I have decided to do this independently, as I may not always be representing the views of my employer and they may at times prefer to keep a distance - to a great extent it will just be my musings and thoughts about the topics listed below.

We have Dave Grunwald @davegrun to thank (or blame) for pushing me into this and moving me out of my inertia by naming me as a top blogger in the industry even though I technically did not have a blog.

I reserve the right to speak about things I find interesting in general, though I will try and keep the bulk of my posts focused on Translation Technology, Localization, Globalization, Internet Trends, Social Networking, Crowdsourcing, Collaboration, Global Business and things like that.
So now that the introduction is done on to my first entry.

I was recently moved to comment online, about what I felt was clearly unwarranted and unjustifiable censorship, and yesterday I realized that I had been subjected to a similar exclusion. I would characterize my experience as "soft censorship" in contrast to the arbitrary deletion that @renatobeninatto faced. So anyway here is the excerpt from the discussion on TM sharing in the Automated Language Translation Group in LinkedIn I wrote yesterday. (Repurposing already.)

As the New Year begins I notice that the TDA has publicized several data consolidation experiments last year, which show the unambiguous and definite benefit of sharing TM. The results are all positive and wonderfully, there are no problems or no failures. It ALWAYS works. Using TDA data is ALWAYS beneficial.

Unfortunately not all of us believe this. Especially one such as me who has seen that this does not always happen.

I have also noticed that TAUS has decided to keep the results of the study I was involved with, on the "down low" i.e. not mention it at all. The results of the Asia Online data consolidation experiment showed that all data is not equal and that some work needed to be done to make TM consolidation work well. This is well documented in this LinkedIn thread and the detailed 50 page Asia Online report on their specific experiment with TM data consolidation that can be downloaded from here.

Like everything else in data processing, SMT does indeed follow the "Garbage In Garbage Out" rule. This should lead to questions that help your possibility of success like: What is Clean Data for SMT? How does one keep data in a format useful for both TM and SMT? However, this did not happen.

I bring this up now because there has been a little bit of a storm in the Localization Professional group where I was disturbed by the arbitrary censorship of a carefully stated differing view. Source of the Controversy in this LinkedIn group.

If you have an hour or two to kill, go and take a look, it is both a waste of time and quite interesting. In my opinion it was also quite wrong and an abuse of moderator power.
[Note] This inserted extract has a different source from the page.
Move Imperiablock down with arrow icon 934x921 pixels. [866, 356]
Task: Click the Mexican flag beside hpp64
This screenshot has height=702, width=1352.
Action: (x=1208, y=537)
It struck me that the unwillingness to share and make the Asia Online report visible is also a kind of soft censorship and I began to wonder why. This, perhaps explained why I felt such a strong urge to make some statements in the @renatobeninatto discussion (apart from it simply being the right thing to do) as I really felt it was wrong.
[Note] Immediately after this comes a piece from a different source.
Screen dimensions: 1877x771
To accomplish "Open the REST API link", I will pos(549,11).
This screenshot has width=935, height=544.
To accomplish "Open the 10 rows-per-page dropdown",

Could the test that Asia Online conducted have been flawed?
The report shows in detail what the process and methodology was and invites scrutiny and process criticism and thus deliberately provided gory detail. I have never heard any direct criticism so I am not sure.

Could it be that since we were not, and still are not TAUS or TDA members we were being kept out of view as it is reasonable that only TDA members should get the limelight?

Could it be that somebody did not care for the suggestion that all data is not equal and that cleaning and normalizing TM was necessary?

As there was no feedback I am not really sure, and can only ask these questions and hope that somebody will step up and provide clarification.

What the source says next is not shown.